---------- TEKSTFRAGMENT

1442Reinier van Arkel De lange weg naar geestelijke volksgezondheid
De psychiatrie is al lang niet meer het exclusieve domein van psychiaters en verpleegkundigen. Ook maatschappelijk werkers, sociaalpedagogische hulpverleners en creatief therapeuten werken al tientallen jaren met cliënten in de geestelijke gezondheidszorg.
Het oudste psychiatrische ziekenhuis van Nederland is het nog altijd bestaande Reinier van Arkel in ’s-Hertogenbosch. Het werd in 1442 gesticht voor zes ‘sinnelosen’, mensen die hun zinnen niet meer de baas waren en die men ‘van noetewegen spannen, bynden ende sluyten moet’. Het huis stond los van de kerk en werd bestuurd door functionarissen uit de wijk. Twintig jaar later stichtte Willem Arntsz in 1461 in Utrecht het tweede dolhuis in de noordelijke Lage Landen. Amsterdam volgde in 1569. Tot de negentiende eeuw bleven het kleinschalige voorzieningen.
In de middeleeuwen werden mensen met een psychiatrische stoornis door de samenleving geduld en ook wel geaccepteerd, al moeten we dat niet idealiseren. Al heel vroeg zijn er berichten over pesterijen en mishandeling door straatjongens. ’Razende dollen’ werden thuis vastgebonden of opgesloten. Gasthuizen met een aparte afdeling voor ‘sinnelosen’ en gespecialiseerde ‘sinnelooshuizen’ of ‘dolhuizen’ werden vanaf circa 1390 in verschillende Europese landen opgericht, zoals het dolhuis in Brugge. In Spanje werden vanaf 1409 maar liefst zeven zinnelooshuizen gesticht. Het oudste dolhuis ter wereld is het Bethlem Royal Hospital (1247) in Londen, beroemd en berucht als ’Bedlam’. De krankzinnigen verblijven in gesloten cellen of kooien met een etensluikje in de deur en een gat in de vloer bij wijze van toilet. Soms werden zij met ijzeren kettingen of leren riemen vastgelegd. Tot omstreeks 1800 bleef de medische verzorging beperkt tot lichamelijke klachten. Aan psychische problemen werd geen speciale aandacht besteed. ‘Razende gekken’ – zo dacht men – zouden genezen door afstraffing en opsluiting in een cel. Om de kosten van nieuwbouw te bestrijden, werden loterijen georganiseerd. Ook werd het publiek – tegen betaling – in de gelegenheid gesteld op zondagmiddag een kijkje te nemen in het dolhuis en zich te vergapen aan de gekken. In Reinier van Arkel werd het ‘gekken kijken’ in 1809 afgeschaft.

--------------------
---------- BRONMATERIAAL

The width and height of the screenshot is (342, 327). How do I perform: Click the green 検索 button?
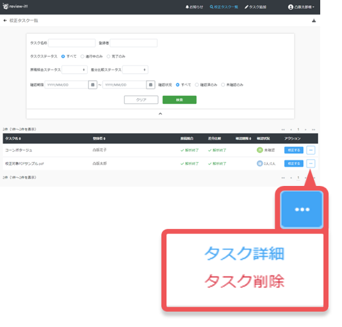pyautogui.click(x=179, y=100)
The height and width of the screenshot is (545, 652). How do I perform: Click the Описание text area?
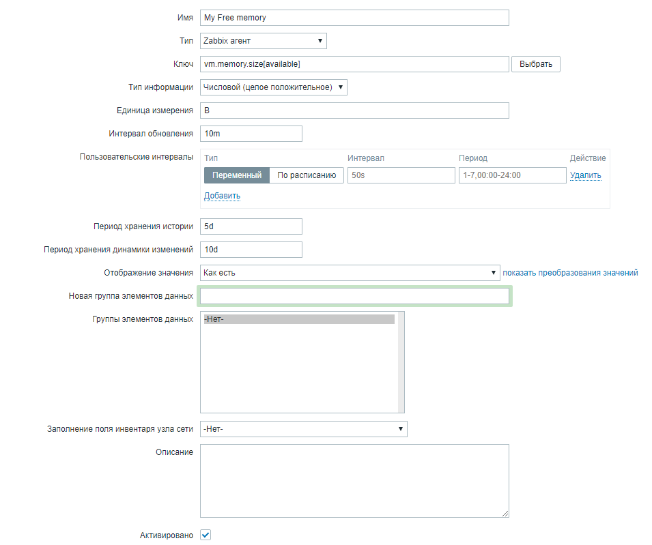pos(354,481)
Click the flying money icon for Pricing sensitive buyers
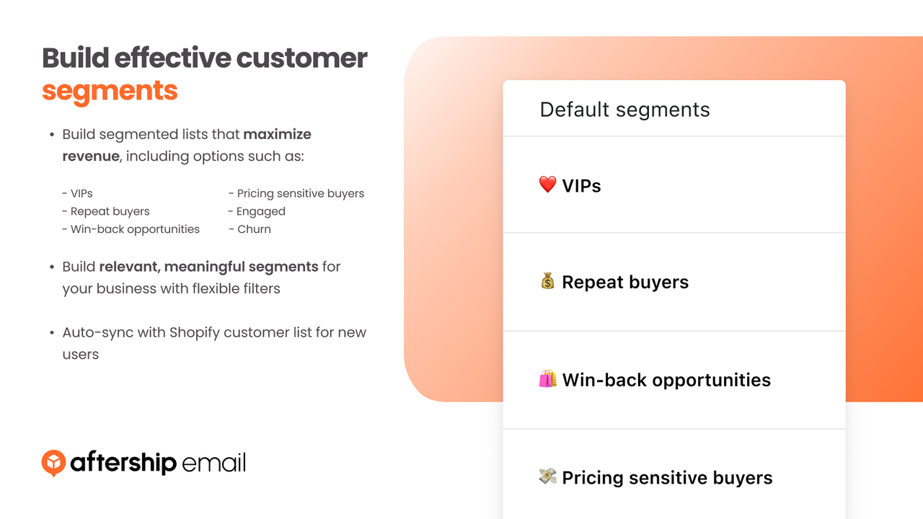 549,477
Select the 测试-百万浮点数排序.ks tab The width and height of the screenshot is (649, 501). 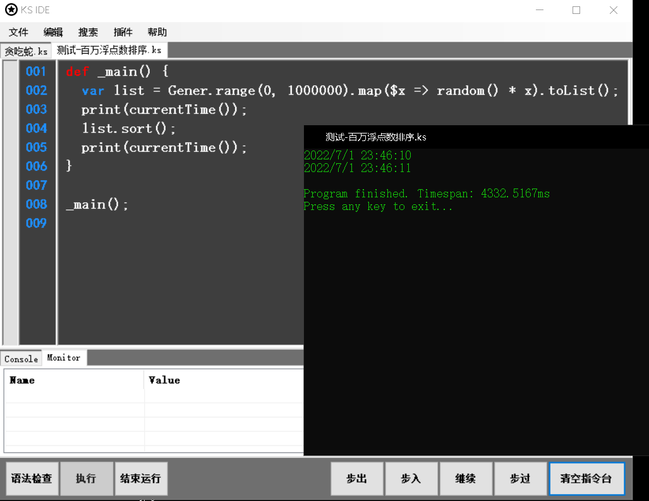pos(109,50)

--------------------
---------- BRONMATERIAAL

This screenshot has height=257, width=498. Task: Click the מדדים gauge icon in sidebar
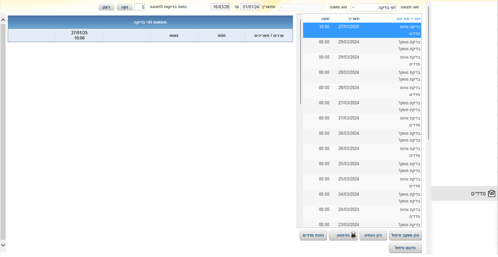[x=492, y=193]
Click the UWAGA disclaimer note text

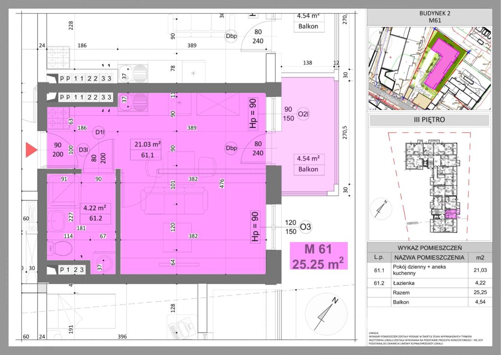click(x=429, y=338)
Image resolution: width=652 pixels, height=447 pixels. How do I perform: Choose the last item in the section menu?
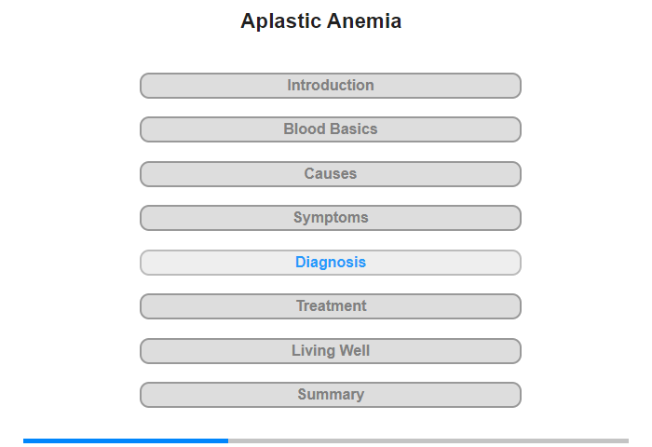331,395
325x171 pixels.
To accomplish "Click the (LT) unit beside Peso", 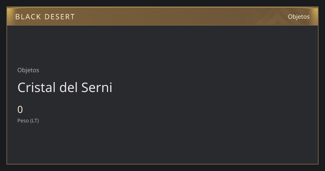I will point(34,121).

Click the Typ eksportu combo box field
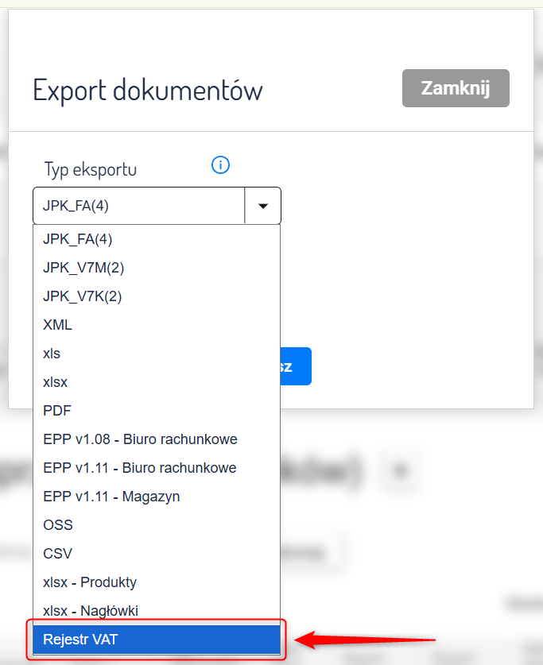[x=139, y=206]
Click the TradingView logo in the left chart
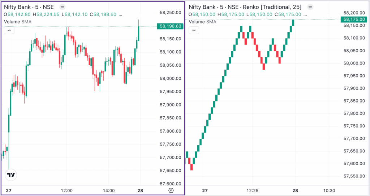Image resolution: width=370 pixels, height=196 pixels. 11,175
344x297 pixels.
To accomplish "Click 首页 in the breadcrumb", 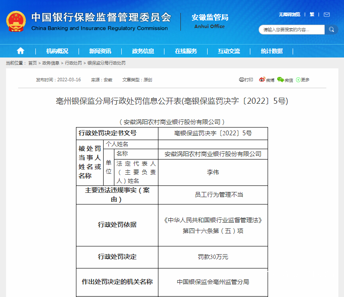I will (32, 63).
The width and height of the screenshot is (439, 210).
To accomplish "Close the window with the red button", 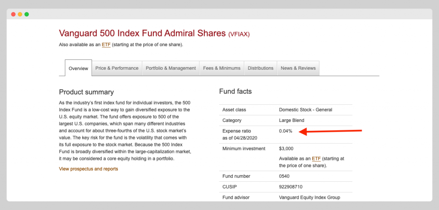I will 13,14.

--------------------

» TE MAKEN OPDRACHTEN
1. Beantwoord de volgende vragen over de tekst over de geschiedenis van de psychiatrie.
(a) In welk jaar werd Reinier van Arkel gesticht, en voor hoeveel ‘sinnelosen’?
(b) In welke stad stichtte Willem Arntsz in 1461 het tweede dolhuis in de noordelijke Lage Landen?
(c) In welk jaar werd het ‘gekken kijken’ in Reinier van Arkel afgeschaft?
2. Zet de tekst over de geschiedenis van de psychiatrie voort vanaf de laatste zin.
De items spelen hierbij geen enkele rol.

» ANTWOORDEN PER ITEM
1.
(a) In 1442, voor zes ‘sinnelosen’.
(b) In Utrecht.
(c) In 1809.

2.
Onder invloed van de Verlichting voltrok zich vanaf de jaren 1780 de eerste psychiatrische revolutie. Humanisering van de krankzinnigenzorg was het doel. Als eerste bevrijdde de Franse arts Philippe Pinel (1745-1826) psychiatrische patiënten van hun boeien. De nieuwe therapie was gericht op het aanleren en trainen van rationele zelfdiscipline. Italië, Engeland en Frankrijk liepen hierbij voorop. In Nederland was de arts Jacob Schroeder van der Kolk (1797-1862) de grote hervormer. Hij wilde de patiënten opvoeden ‘tot nuttige leden van de maatschappij, in plaats van hen op te sluiten als dieren, waar men bang voor is’. In de geest van deze vernieuwingsideeën werd in 1841 de eerste krankzinnigenwet aangenomen.
De negentiende eeuw zag een grote uitbreiding van het aantal psychiatrische ziekenhuizen waar patiënten werden behandeld vanuit een hoofdzakelijk medisch-somatische benadering. Vanaf de jaren 1960 voltrekt zich de tweede psychiatrische revolutie, ook bekend als de anti-psychiatrie. Deze revolutie werkt tot op heden door, o.a. in het vervangen van grootschalige gestichten door kleinschalige woonvormen, een nieuwe wet BOPZ, community care en ‘kwartier maken’ en een actieve cliëntenbeweging die zich vooral manifesteert in de herstelbeweging.